I have two real computers. Or rather I have two overpriced, overused paper weights. My desktop died a couple years ago. I still have it around, but it's just so much an elaborate dust collector. My life, being nothing if not defined by bad timing, has thrown me the challenge of losing my laptop right in the midst of my move. Now it sits there, starting at me. Mocking me with strange mechanical laughter every time I hit the power button. It goes into a strange boot loop, and won't even let me try safe mode.
I know both of my computers may be fixable, but this costs money, and moving is expensive, so it may be a bit until I get all those little irritants worked out. Or perhaps just save my pennies and get a new one. Either way, until that happens, I have my little un-trusty phone to get me through.
So on to other things.
Pretty much done. In the final stages of cleaning. Getting a few remaining possessions out of the old place and into the new. I like the new place, new roommates. It's comfortable. Inviting. Warm. It's not yet home. I'm okay with that. I've mentioned previously that I'm a homeless soul, so wherever I put my head at night is usually fine. I've a feeling I'll really enjoy it there, once I acclimate to all the little necessary adjustments. There will probably be a lot less walking around naked, but who knows, maybe the new roomies will have to make adjustments too.
I hate this time of year. Everything real feels like it's put on hold until after the new year when people return to normal. I always feel like that month between Thanksgiving and Christmas is spent in this weird phase of making plans. I actually have no problem with the actual day, and usually quite enjoy it. Throw my birthday on top of it all, and I do have so many good times, but really...all the fucking plans. The priorities, that any other time of year, just wouldn't be. It becomes very difficult to "just be" during this time of year.

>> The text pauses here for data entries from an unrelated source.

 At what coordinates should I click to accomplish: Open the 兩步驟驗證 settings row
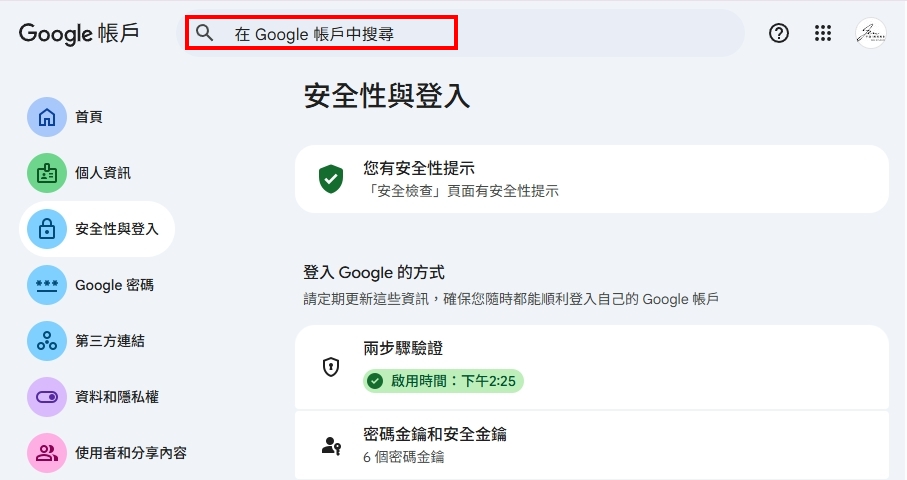pyautogui.click(x=591, y=366)
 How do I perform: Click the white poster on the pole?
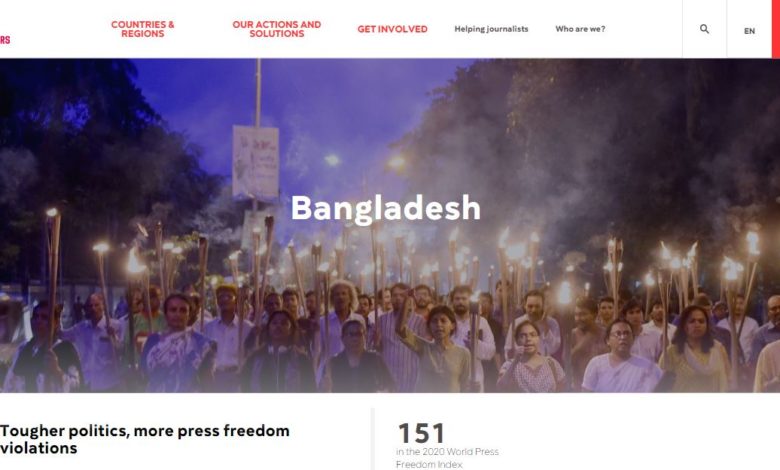coord(256,162)
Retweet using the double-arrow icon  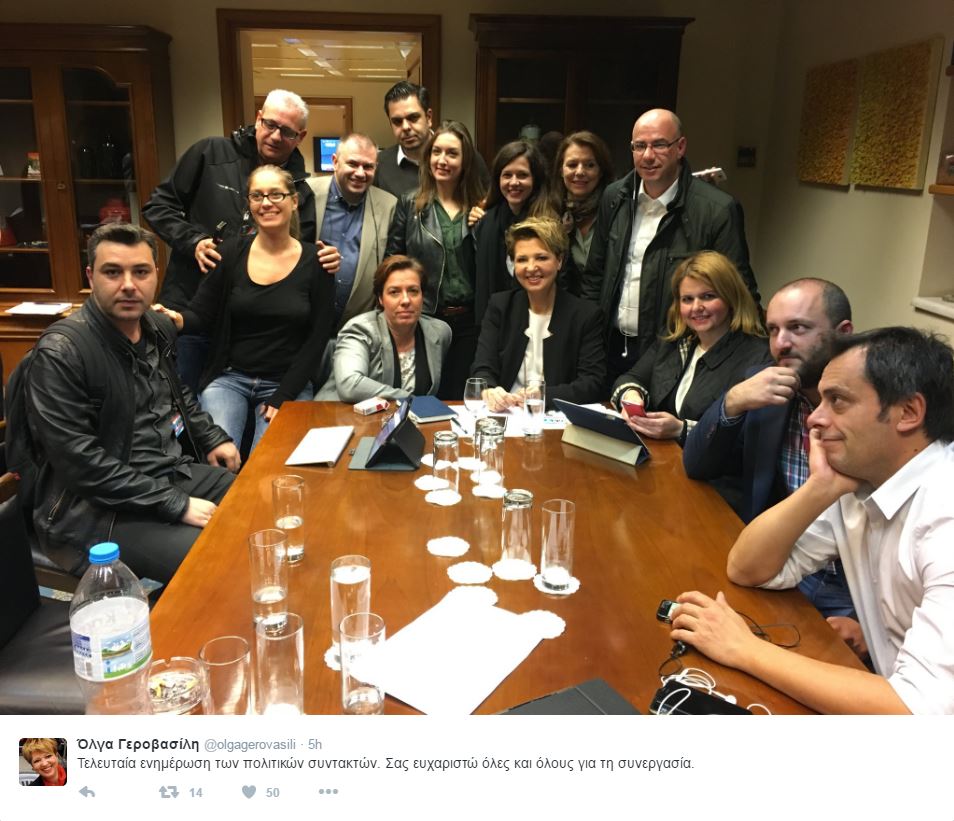169,792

Still acting. Have another audition in a week. Need to find a monologue. Prepare. Memorize. Make sure my clothes that don't have holes are clean. Do my best, hope for the best.
Still dedicated to my bachelorhood. I really don't anticipate any change there. It would be nice to find similarly minded folks of the opposite sex, but I don't really anticipate any change there either. Still eating crap, consuming too much caffeine and nicotine, not sleeping much, and overbooking my schedule...fast tracking myself to an earlier grave. Don't really anticipate much change there. So really nothing has changed.
I do have other, more interesting things on my mind, but for now, I just want to see if doing all of this is even doable with a *stupid smartphone*.